We note that for every $\eta > 0$ and every $\varphi \in \mathcal{D}(\mathbb{R})$ we have
\begin{align} \Biggl\lvert \int_{\mathbb{R}} g_n(x)\varphi(x)\,dx - \varphi(0)\Biggr\rvert &= \Biggl\lvert \int_{\mathbb{R}} g_n(x)\bigl(\varphi(x) - \varphi(0)\bigr)\,dx\Biggr\rvert \\ &\leqslant\int_{-\eta}^{\eta} \lvert g_n(x)\rvert\cdot\lvert \varphi(x) - \varphi(0)\rvert\,dx + \Biggl\lvert\int_{\lvert x\rvert > \eta} g_n(x)\varphi(x)\,dx\Biggr\rvert + \Biggl\lvert \int_{\lvert x\rvert > \eta} g_n(x)\varphi(0)\,dx\Biggr\rvert. \end{align}
We estimate the three integrals in turn. By the mean value theorem, we have $\lvert\varphi(x) - \varphi(0)\rvert \leqslant K\lvert x\rvert$, where $K = \max \{ \lvert \varphi'(t)\rvert : t \in \mathbb{R}\}$, and hence
$$\int_{-\eta}^{\eta} \lvert g_n(x)\rvert\cdot \lvert \varphi(x) - \varphi(0)\rvert\,dx \leqslant \frac{K}{\pi}\int_{-\eta}^{\eta}\lvert\sin (\lambda_n x)\rvert\,dx \leqslant \frac{2K}{\pi}\cdot \eta.$$
For the second integral, choose $M$ so that $\operatorname{supp} \varphi \subset [-M,M]$. Integration by parts yields
$$\int_{\eta}^M g_n(x)\varphi(x)\,dx = \frac{\cos (\lambda_n\eta)\varphi(\eta)}{\lambda_n\pi\eta} + \frac{1}{\lambda_n\pi}\int_{\eta}^M \cos(\lambda_n x)\frac{x\varphi'(x) - \varphi(x)}{x^2}\,dx,$$
and a similar expression for the integral over $[-M,-\eta]$. By the boundedness of all involved functions on $[-M,M]\setminus (-\eta,\eta)$, we conclude that the second integral is bounded by $C\cdot \lambda_n^{-1}$ for a suitable $C$, and every fixed $\eta > 0$. The third integral is also bounded (for fixed $\eta > 0$) by $\tilde{C}\cdot \lambda_n^{-1}$, as can be seen by the substitution $y = \lambda_n x$ and an integration by parts.

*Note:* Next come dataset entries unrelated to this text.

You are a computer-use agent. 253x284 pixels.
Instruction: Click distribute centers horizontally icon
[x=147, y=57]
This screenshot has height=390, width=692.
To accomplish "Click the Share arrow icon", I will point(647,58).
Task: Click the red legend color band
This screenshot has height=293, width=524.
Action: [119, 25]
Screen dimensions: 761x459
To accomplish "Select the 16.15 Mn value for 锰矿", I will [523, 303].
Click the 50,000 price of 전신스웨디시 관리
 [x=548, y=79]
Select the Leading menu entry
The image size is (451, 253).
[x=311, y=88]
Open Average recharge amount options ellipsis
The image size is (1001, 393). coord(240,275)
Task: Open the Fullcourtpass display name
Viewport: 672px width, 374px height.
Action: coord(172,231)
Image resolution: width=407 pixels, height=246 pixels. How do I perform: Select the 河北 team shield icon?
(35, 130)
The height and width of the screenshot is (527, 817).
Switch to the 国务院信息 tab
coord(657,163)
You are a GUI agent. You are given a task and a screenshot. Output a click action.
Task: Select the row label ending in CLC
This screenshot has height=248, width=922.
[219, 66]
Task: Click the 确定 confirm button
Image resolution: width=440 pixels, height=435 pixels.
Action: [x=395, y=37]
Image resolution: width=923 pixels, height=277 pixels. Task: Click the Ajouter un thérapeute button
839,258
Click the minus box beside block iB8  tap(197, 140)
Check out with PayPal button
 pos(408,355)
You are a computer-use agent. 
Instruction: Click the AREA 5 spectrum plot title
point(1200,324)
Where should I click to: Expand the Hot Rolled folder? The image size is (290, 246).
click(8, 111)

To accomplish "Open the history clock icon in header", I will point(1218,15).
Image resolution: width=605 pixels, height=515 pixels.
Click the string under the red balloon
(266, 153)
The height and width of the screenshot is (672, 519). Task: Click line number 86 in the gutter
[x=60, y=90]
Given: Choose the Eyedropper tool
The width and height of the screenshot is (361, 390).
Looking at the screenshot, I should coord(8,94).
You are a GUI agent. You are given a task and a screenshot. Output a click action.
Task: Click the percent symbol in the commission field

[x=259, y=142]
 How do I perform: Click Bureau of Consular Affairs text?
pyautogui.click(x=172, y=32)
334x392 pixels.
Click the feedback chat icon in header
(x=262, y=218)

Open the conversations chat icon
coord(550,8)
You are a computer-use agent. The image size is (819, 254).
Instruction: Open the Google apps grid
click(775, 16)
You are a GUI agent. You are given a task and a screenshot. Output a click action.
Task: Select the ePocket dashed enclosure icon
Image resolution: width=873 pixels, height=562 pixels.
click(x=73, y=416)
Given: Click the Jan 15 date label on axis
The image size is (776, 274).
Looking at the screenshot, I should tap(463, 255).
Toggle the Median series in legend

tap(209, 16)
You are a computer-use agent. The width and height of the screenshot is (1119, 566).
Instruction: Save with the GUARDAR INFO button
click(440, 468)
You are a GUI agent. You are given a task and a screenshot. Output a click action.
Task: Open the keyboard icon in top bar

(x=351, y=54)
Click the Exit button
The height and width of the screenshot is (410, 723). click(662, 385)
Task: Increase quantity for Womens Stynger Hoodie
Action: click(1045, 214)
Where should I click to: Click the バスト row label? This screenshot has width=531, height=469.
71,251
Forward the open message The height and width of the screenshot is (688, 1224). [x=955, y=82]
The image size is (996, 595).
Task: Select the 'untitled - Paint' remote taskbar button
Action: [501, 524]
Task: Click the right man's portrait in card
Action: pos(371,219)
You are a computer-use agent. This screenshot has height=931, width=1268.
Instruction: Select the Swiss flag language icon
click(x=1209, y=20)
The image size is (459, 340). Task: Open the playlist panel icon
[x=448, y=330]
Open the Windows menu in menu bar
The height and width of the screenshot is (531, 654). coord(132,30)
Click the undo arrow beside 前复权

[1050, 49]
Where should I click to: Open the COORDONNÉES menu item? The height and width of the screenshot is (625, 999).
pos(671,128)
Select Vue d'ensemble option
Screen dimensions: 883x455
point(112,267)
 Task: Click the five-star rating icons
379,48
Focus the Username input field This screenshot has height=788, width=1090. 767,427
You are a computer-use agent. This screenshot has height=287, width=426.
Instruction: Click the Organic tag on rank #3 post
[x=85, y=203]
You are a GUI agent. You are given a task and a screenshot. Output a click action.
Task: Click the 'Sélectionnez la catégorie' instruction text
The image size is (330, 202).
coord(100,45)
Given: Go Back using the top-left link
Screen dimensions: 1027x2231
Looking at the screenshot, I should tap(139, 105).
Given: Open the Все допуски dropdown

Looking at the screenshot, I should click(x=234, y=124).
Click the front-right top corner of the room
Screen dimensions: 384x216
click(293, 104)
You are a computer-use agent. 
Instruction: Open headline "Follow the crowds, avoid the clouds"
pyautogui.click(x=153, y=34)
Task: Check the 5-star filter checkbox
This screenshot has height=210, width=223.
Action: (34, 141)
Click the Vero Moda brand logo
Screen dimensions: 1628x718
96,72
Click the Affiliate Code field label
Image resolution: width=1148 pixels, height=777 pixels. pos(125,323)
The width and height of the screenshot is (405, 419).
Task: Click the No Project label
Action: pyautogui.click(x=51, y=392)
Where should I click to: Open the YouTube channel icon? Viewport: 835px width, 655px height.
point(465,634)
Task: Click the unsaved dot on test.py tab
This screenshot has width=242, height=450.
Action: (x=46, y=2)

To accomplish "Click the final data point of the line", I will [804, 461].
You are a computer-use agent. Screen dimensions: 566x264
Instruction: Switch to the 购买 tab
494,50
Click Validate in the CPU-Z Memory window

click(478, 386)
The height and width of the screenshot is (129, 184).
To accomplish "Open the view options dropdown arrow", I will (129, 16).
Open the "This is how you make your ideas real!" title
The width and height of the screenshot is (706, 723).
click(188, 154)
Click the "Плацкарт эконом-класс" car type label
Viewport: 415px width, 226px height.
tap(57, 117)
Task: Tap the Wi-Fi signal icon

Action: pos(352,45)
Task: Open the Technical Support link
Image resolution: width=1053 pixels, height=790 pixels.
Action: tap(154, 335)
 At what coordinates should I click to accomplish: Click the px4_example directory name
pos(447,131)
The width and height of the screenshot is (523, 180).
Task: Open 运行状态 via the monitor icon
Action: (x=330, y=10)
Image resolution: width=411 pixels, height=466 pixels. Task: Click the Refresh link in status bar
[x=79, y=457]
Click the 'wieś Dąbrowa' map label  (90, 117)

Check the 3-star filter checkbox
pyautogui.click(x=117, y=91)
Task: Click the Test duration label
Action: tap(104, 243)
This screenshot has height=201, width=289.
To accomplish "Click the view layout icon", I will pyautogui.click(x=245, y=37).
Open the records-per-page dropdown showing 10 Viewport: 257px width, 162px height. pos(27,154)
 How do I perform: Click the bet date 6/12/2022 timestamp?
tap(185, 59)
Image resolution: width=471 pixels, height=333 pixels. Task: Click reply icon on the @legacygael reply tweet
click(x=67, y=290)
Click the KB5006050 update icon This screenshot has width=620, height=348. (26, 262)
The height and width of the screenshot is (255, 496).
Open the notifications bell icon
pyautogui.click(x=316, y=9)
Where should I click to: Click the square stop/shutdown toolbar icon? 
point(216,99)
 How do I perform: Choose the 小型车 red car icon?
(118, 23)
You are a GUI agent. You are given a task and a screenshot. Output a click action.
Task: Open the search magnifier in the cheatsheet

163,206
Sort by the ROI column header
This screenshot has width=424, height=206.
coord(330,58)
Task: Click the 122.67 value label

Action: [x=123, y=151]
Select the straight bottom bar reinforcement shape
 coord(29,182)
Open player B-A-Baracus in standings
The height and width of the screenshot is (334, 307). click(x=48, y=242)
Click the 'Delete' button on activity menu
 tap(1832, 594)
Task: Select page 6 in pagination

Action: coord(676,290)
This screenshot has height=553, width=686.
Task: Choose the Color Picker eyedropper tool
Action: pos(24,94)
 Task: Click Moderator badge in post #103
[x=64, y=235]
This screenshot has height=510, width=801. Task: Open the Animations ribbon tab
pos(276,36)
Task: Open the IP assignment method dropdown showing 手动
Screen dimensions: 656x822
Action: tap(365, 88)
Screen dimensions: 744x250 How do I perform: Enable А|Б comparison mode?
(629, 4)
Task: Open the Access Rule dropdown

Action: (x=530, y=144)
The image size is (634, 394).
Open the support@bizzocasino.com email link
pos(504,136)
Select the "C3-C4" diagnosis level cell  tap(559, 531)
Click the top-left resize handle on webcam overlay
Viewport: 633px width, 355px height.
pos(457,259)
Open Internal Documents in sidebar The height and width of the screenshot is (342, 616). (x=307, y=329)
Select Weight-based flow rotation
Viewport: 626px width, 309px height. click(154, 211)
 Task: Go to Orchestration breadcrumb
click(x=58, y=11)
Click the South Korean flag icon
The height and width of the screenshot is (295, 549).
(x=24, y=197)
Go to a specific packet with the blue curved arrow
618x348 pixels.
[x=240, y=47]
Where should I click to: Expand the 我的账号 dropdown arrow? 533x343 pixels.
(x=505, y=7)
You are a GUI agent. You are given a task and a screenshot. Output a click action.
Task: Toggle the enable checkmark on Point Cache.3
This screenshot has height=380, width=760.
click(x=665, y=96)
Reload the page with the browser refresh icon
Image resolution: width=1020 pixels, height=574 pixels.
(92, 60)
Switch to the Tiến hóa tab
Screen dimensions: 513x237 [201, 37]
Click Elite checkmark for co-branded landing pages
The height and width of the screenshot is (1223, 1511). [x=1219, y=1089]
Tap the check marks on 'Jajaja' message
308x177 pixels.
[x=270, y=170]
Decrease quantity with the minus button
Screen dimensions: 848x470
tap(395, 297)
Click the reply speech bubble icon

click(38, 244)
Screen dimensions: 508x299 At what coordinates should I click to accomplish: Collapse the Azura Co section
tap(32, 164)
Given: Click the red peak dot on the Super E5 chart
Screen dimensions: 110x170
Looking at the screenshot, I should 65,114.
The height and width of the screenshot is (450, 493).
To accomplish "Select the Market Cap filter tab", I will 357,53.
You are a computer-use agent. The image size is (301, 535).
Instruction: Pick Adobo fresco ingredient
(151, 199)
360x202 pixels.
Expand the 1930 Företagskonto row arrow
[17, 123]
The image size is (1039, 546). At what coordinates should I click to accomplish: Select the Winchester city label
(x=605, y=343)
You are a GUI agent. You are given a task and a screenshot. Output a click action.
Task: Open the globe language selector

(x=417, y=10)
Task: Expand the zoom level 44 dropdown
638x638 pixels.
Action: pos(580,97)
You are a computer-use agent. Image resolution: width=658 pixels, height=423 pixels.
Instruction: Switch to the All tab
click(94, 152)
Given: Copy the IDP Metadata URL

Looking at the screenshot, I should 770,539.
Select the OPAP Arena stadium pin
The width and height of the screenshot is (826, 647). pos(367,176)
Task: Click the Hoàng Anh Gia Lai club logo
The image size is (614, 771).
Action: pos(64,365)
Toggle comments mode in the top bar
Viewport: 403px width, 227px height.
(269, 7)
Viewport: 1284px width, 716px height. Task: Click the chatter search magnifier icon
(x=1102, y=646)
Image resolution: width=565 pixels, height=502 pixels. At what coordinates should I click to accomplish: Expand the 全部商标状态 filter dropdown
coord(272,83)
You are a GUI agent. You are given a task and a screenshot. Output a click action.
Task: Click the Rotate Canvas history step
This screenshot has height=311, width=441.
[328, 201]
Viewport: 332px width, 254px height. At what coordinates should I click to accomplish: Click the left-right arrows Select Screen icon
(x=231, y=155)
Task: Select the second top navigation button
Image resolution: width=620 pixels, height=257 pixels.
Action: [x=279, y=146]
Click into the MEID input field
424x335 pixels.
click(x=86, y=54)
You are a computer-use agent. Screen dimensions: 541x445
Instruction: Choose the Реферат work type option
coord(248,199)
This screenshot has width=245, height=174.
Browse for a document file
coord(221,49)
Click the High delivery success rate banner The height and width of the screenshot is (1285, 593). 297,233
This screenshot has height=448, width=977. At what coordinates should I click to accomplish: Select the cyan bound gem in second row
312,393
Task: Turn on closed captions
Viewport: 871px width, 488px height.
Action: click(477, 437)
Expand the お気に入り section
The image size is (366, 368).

From this, it follows that
$$\limsup_{n\to\infty} \Biggl\lvert \int_{\mathbb{R}} g_n(x)\varphi(x)\,dx - \varphi(0)\Biggr\rvert \leqslant \frac{2K}{\pi}\cdot \eta,$$
for every fixed $\eta > 0$. But the left hand side is independent of $\eta$, so
$$\limsup_{n\to\infty} \Biggl\lvert \int_{\mathbb{R}} g_n(x)\varphi(x)\,dx - \varphi(0)\Biggr\rvert \leqslant 0,$$
that is,
$$\lim_{n\to\infty} \int_{\mathbb{R}} g_n(x)\varphi(x)\,dx = \varphi(0),$$
or $g_n \to \delta$ in $\mathcal{D}'(\mathbb{R})$.